**SOURCE EXCERPT:**
#####
Posted: 3/10/2012 9:22:08 AM

What is so hard to understand?
Anything that completely hides a person's identity is not really compatible with the way this society operates...
Someone already posted about the problems of burkha-d women collecting children from a nursery, basic security issues, aside from health and safety...
I feel the same about hoodies in malls and shops.. The public and the shops should have the right to ask people to remove them...
No-one is asking muslim women to remove their headgear... It's the burkha specifically or the niquab; which completely cover the woman's body (whatever) and whole face...is the issue.
anyone who habitually completely hides their identity in public, for whatever reason will tend to be seen as an outsider, difficult to integrate because in this culture we are used to looking at people's faces when we communicate. It's a fairly universal trait, actually...

Don't get me wrong, I basically agree. And I believe that the delusions which cause them to WANT to cover up in such a way, ARE designed to "disempower", and perpetuate the patriarchal systems, which such religions have long championed, to the detriment of women.
BUT, I feel that rational discourse and persuasion to remove them voluntarily, is the way to go, rather than some statutory 'ban'.
It's a bit worrying that the government seem to whipping up this hysteria about women covering their faces, at the same time as they're saying that anyone in possession of a "V for Victory Mask", is intent on lawbreaking.
#####
**SUPPLIED MATERIAL:**
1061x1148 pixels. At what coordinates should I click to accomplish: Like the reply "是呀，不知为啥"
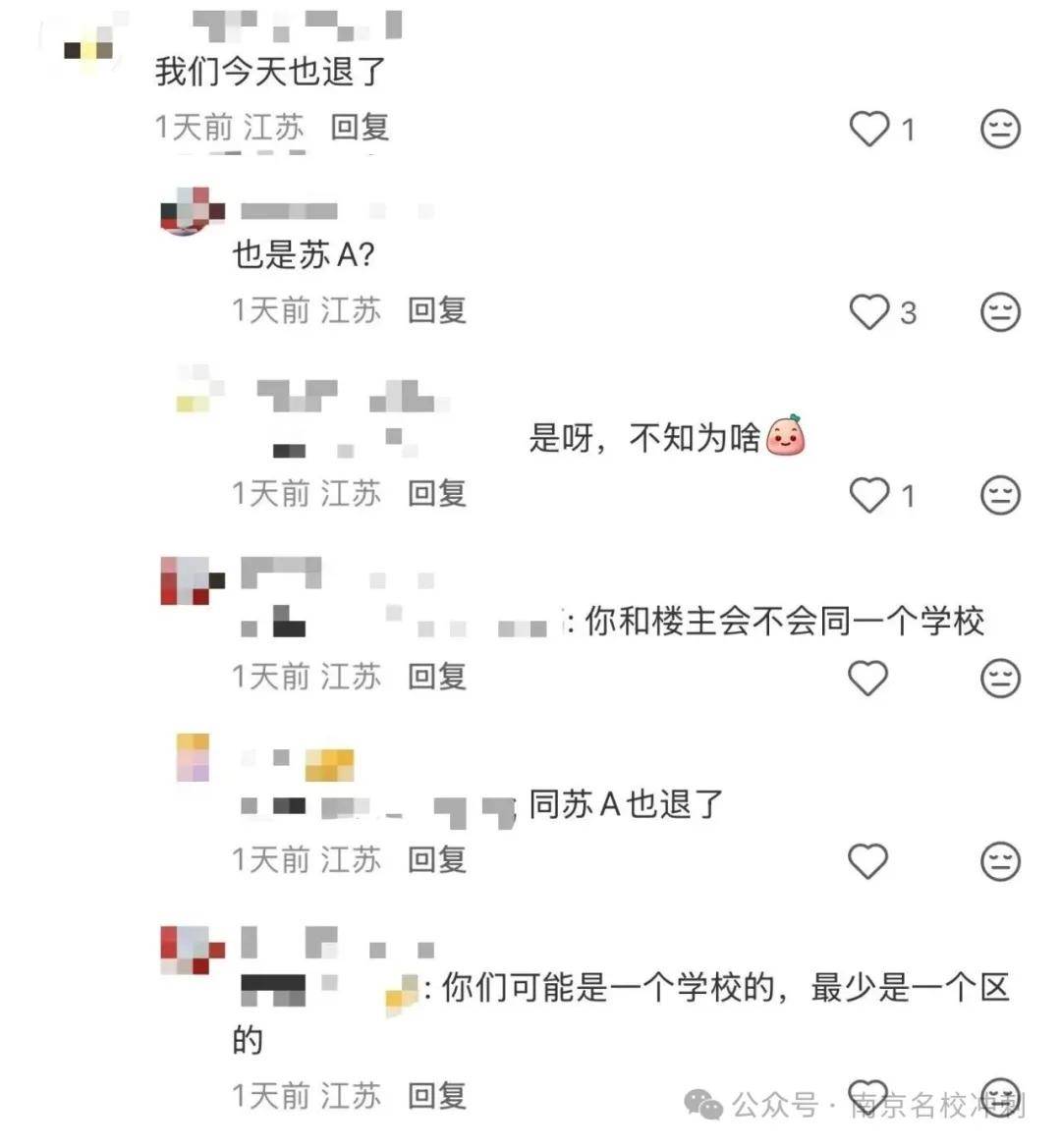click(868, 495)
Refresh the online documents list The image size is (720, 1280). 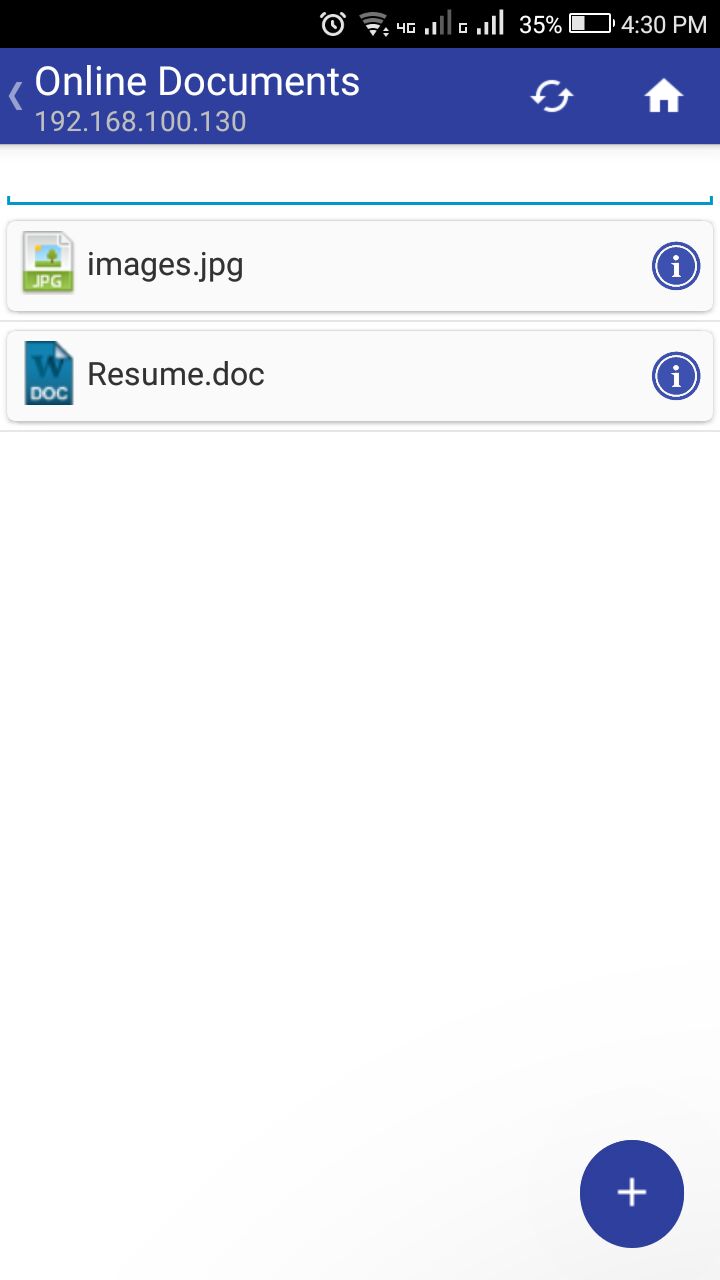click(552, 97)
#####
**PROBLEMS:**
A: In the forum post about face coverings, write out the passage from "I feel the same" to "universal trait, actually..." again, swapping "hoodies" for "hats".
B: For each statement, say yes or no on whether it agrees with the forum post about face coverings, and quote the words that decide it: (i) The post says the public and shops should have the right to ask people to remove hoodies. (ii) The post calls for a statutory ban on face coverings. (iii) The post says Muslim women are being asked to remove their headgear.
C: Pick up the forum post about face coverings after its last sentence and keep writing it.
The lines have nothing to do with the forum post about face coverings.

**WRITTEN ANSWERS:**
A:
I feel the same about hats in malls and shops.. The public and the shops should have the right to ask people to remove them...
No-one is asking muslim women to remove their headgear... It's the burkha specifically or the niquab; which completely cover the woman's body (whatever) and whole face...is the issue.
anyone who habitually completely hides their identity in public, for whatever reason will tend to be seen as an outsider, difficult to integrate because in this culture we are used to looking at people's faces when we communicate. It's a fairly universal trait, actually...

B:
(i) Yes: "The public and the shops should have the right to ask people to remove them"
(ii) No: "rational discourse and persuasion to remove them voluntarily, is the way to go, rather than some statutory 'ban'"
(iii) No: "No-one is asking muslim women to remove their headgear"

C:
And what about people wearing pollution masks on bicycles, or wearing a scarf across your face on a cold day..?
Many people in Japan wear surgical masks all the time, when in public. Not for any reasons of morality, or 'modesty' but to avoid germs, and pollution.
Are you suggesting that the 'state' has the 'right' to demand we display our faces when in public..?

In these days of surveillance cameras, and 'big brother' like tactics, would it not be better, to persuade the women who choose to dress in such a way, to cease to adhere to this bronze-age gibberish, of their own free will..?
Otherwise we run the risk of becoming as dictatorial and oppressive, as the regimes where these practices are enforced.

Gentle education is the key, I feel, rather than 'objection', 'disapproval', or even the 'fear' talked about previously.
Give people the right information, and they will often make the right choices.
I always used that approach with my kids when they were younger, rather than confrontation, or attempting to be dictatorial.
In other words: " the burka..? Oh yeah, just ignore it, it's just a 'phase' they're going through. They'll 'grow out of it', by themselves."
Such religious practices will inevitably 'die a natural death'.
Because it's bollux.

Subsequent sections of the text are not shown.